───── Input material

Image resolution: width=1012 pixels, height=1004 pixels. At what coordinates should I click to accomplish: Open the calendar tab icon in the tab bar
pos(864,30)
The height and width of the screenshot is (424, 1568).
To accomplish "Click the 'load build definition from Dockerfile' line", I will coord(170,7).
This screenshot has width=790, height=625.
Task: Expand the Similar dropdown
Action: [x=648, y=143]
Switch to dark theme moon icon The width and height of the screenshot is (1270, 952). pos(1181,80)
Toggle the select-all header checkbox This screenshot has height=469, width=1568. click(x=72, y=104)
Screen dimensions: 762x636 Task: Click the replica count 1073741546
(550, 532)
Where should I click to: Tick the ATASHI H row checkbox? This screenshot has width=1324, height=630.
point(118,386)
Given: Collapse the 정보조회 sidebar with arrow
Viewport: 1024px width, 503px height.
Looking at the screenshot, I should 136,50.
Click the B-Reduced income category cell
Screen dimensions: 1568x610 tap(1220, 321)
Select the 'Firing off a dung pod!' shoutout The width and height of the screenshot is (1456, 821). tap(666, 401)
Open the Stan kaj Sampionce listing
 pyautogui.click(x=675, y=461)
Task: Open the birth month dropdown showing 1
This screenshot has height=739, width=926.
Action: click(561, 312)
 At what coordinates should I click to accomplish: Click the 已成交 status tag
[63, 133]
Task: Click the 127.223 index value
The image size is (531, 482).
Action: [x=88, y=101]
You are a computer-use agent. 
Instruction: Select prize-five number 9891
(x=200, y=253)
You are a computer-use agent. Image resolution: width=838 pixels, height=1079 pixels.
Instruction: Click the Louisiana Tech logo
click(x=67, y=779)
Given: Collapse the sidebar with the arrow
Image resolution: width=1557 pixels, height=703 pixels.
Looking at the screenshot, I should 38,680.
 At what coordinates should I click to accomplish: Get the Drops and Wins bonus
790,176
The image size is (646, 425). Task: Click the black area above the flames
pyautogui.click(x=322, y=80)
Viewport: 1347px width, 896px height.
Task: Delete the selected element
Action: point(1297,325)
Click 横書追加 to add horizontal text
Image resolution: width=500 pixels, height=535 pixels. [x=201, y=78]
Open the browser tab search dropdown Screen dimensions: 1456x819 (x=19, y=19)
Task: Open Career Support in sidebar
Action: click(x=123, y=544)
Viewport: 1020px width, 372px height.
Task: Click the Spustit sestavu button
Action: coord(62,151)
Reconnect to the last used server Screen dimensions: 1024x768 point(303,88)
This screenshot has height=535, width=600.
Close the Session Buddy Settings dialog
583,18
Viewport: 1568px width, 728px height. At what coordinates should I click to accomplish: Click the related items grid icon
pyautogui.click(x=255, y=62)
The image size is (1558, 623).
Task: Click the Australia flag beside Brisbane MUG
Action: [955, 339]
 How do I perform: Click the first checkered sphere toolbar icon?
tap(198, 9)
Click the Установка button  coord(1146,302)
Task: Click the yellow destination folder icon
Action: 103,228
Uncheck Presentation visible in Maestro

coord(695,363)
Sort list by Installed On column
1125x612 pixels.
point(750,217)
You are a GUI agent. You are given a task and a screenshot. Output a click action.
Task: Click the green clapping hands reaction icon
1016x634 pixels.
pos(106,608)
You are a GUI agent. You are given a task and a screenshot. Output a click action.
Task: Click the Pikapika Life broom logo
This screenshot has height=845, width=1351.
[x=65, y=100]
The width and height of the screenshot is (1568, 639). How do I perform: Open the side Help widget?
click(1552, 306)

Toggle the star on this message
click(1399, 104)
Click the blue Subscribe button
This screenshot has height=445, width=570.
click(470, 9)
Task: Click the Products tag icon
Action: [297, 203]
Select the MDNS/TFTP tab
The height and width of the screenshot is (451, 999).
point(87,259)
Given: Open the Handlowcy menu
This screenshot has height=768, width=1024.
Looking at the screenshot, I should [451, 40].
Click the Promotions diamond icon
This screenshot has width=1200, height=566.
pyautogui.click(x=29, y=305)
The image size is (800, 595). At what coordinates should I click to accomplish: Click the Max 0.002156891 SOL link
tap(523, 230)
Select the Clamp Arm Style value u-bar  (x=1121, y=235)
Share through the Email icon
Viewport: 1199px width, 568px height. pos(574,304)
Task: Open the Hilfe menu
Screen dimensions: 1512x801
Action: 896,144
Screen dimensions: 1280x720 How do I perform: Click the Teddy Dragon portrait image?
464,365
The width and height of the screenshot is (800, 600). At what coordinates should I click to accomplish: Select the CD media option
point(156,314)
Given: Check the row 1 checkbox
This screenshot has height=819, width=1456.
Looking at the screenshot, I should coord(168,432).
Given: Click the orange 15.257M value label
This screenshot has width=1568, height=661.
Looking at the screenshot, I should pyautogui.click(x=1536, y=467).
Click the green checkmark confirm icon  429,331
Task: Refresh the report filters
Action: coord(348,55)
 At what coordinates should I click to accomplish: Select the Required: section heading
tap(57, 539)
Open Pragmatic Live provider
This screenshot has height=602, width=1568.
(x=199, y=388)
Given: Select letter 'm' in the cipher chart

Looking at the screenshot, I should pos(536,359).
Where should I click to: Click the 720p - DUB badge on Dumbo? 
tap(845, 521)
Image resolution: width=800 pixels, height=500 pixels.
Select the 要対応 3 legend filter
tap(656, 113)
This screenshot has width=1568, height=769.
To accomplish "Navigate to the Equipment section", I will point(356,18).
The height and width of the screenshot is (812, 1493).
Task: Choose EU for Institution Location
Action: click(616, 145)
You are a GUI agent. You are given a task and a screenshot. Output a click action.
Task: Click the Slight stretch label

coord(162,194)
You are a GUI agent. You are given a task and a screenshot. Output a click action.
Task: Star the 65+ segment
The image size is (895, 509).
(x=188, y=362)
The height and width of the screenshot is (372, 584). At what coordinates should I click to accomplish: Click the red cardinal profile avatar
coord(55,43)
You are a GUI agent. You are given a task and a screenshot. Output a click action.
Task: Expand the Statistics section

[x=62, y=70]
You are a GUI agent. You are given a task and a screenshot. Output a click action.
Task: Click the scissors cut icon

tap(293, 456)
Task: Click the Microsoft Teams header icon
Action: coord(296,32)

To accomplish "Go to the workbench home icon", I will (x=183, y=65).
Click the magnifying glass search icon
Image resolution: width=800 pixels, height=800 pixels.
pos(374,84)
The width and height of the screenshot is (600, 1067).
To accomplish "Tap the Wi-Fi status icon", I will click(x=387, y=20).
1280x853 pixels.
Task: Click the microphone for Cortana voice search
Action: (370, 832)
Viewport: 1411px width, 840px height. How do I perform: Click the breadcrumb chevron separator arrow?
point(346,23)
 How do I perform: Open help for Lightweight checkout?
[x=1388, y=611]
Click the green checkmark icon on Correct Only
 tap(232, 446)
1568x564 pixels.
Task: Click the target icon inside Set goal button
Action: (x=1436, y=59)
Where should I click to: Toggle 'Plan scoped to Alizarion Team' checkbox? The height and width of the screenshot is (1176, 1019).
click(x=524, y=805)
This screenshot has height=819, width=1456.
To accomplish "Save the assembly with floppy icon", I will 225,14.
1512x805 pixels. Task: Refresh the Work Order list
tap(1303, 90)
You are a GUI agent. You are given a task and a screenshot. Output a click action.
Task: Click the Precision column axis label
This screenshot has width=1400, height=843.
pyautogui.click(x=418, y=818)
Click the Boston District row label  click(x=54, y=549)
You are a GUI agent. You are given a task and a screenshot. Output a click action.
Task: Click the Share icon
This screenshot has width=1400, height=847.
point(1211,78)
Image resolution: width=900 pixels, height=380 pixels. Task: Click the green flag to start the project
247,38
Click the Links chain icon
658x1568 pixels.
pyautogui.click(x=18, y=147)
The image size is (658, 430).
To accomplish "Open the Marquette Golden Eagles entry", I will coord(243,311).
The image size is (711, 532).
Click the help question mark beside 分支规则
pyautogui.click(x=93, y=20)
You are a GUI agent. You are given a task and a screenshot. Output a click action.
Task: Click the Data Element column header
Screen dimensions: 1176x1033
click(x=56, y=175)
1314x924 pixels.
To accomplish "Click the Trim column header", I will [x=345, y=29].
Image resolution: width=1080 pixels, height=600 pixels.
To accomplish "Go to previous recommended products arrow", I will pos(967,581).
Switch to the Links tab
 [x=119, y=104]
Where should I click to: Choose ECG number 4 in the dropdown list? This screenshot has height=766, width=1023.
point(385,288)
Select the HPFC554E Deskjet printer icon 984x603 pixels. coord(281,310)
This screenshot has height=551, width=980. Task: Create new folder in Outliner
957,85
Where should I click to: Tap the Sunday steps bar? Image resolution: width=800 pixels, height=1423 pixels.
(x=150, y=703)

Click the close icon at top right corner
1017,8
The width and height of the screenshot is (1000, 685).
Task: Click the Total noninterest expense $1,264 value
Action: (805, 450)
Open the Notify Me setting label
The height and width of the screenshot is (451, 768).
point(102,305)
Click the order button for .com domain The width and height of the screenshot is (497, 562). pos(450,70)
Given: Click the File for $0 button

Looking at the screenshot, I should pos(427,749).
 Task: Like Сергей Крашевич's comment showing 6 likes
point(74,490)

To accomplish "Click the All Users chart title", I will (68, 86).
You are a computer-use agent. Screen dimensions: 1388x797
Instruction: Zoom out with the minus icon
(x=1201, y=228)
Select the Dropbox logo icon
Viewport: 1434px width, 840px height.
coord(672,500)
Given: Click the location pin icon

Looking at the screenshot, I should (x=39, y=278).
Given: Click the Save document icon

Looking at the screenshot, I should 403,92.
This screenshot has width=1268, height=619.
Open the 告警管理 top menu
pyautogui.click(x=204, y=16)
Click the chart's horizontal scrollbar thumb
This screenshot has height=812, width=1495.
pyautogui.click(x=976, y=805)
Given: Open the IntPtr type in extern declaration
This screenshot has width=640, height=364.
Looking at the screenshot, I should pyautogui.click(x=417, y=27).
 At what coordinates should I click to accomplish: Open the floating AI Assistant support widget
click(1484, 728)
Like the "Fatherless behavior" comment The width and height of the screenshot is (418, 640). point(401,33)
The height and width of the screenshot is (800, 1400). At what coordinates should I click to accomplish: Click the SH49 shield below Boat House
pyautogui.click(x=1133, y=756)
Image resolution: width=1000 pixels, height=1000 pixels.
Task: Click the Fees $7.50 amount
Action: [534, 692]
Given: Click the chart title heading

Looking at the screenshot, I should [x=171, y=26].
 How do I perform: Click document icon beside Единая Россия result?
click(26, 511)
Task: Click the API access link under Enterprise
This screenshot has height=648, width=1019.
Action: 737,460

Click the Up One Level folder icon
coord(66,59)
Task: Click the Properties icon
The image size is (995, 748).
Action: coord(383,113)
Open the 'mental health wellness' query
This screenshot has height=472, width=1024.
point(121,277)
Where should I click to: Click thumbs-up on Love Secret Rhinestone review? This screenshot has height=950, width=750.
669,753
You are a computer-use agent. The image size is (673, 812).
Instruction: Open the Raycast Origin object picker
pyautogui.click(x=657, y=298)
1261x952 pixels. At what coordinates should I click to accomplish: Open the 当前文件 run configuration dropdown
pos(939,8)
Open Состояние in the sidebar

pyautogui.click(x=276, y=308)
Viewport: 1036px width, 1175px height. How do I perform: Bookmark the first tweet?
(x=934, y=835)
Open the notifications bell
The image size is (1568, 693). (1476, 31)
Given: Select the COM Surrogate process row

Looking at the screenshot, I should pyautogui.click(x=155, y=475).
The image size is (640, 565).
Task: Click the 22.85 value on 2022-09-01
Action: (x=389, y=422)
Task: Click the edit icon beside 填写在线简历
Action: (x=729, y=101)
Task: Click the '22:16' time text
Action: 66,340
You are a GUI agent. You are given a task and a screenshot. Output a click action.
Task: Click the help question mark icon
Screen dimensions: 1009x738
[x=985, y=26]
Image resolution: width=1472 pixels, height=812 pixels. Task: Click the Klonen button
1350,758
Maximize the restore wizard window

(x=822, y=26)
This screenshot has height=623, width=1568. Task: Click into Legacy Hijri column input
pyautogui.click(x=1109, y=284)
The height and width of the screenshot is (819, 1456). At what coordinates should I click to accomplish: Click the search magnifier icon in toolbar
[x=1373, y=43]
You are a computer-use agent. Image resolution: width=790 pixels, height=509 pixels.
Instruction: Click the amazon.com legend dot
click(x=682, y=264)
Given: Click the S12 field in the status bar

──────────

> _What the task requires_
Could you copy out the lines of the records above verbatim, from the line with "Given: Click the chart title heading" up to and including the line with "click(26, 511)"?

> _Written answer_
Given: Click the chart title heading

Looking at the screenshot, I should [x=171, y=26].
 How do I perform: Click document icon beside Единая Россия result?
click(26, 511)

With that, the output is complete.